Die Dame hatte im Schloß ihrer Mutter eine große
Wohnung inne und ihr Diener hörte oft im Zimmer der
Dame ein Seufzen und Ächzen. Am 5. September wurde
das Getümmel größer; man hörte mit großen Schritten
umhergehen, die Bediensteten bekamen Schläge ins Angesicht
, ihre Hauben und Hüte wurden ihnen zur Erde
geworfen, man holte die Patres Kapuziner von Innsbruck,
das Gespenst zu beschwören, was sie auch taten, und es
wurde drei Tage nichts gehört. Darauf ging das Getöse
viel heftiger los als zuvor. Das Gespenst warf das Silbergeschirr
durch die Fenster. Man rief einen berühmten
Exorzisten aus Innsbruck, der auch seine Beschwörungen
durch acht Tage fortsetzte; in dieser Zeit aber versetzte
der Geist dem einen Sohne der Dame einen Streich ins
Gesicht, daß er lebenslang gezeichnet blieb, warf das
Silbergeschirr abermals durch die Fenster in den Hof und,
da der Exorzist nichts ausrichten konnte, kehrte er wieder
nach Hause zurück.
Der Geist führte indessen sein Spiel fort, schlug dem
einen ins Gesicht, andere bewarf er mit Sachen, die im
Zimmer lagen, und verübte andere Gewalttaten.

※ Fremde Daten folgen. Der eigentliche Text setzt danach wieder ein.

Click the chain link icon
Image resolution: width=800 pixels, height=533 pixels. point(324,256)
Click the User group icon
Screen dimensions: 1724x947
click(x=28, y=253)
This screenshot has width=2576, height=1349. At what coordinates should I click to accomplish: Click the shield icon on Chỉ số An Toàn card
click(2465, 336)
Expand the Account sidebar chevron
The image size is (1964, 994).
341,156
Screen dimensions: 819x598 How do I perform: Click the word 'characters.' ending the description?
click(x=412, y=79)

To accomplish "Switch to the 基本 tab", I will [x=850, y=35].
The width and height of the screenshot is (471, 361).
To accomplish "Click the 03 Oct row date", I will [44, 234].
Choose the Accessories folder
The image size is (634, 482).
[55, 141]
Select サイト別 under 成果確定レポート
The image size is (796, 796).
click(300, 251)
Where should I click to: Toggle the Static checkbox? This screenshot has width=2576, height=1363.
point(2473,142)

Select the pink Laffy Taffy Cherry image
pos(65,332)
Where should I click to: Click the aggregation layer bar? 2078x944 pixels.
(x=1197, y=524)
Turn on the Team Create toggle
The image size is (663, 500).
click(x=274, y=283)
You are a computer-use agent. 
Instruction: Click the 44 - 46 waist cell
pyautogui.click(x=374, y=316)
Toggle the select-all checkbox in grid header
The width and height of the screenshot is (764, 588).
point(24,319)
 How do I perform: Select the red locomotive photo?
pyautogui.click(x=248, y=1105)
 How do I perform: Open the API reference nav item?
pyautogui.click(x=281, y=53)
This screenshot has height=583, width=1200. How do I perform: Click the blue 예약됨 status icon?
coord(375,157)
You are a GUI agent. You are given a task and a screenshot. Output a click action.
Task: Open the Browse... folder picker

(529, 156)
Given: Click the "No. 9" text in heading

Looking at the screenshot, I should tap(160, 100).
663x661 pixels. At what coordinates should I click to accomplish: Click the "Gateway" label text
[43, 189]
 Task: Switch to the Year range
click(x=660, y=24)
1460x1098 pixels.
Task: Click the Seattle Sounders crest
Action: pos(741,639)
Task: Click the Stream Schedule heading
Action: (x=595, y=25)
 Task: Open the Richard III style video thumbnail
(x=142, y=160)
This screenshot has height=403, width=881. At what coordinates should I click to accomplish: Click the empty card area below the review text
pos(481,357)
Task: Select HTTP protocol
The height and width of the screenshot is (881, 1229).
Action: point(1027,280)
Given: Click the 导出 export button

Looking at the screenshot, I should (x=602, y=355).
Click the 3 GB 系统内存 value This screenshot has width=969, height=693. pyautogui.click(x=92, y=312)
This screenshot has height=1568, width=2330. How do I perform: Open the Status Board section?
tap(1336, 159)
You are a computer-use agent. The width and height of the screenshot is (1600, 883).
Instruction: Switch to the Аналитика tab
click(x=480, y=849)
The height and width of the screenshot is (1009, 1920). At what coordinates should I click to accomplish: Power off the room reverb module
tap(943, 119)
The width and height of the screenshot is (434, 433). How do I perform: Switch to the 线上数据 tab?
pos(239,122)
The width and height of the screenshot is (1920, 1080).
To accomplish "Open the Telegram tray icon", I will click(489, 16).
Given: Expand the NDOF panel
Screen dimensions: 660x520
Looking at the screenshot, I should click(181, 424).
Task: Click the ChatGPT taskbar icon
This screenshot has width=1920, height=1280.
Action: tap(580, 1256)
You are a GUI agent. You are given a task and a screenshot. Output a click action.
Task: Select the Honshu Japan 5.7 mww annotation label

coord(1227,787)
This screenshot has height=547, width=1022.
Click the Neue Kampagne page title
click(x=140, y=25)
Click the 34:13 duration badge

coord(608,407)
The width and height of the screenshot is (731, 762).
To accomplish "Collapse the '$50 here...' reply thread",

Man berief
wieder andere Exorzisten, deren einer einen wahren
Kreuzpartikel auf den Tisch legte; das Gespenst ließ aber
nicht nach, die Leute zu belästigen, und schlug den Gespan
des Exorzisten, einen Augustinermönch, dergestalt,
daß beide ganz behend nach Salzburg heimreisten.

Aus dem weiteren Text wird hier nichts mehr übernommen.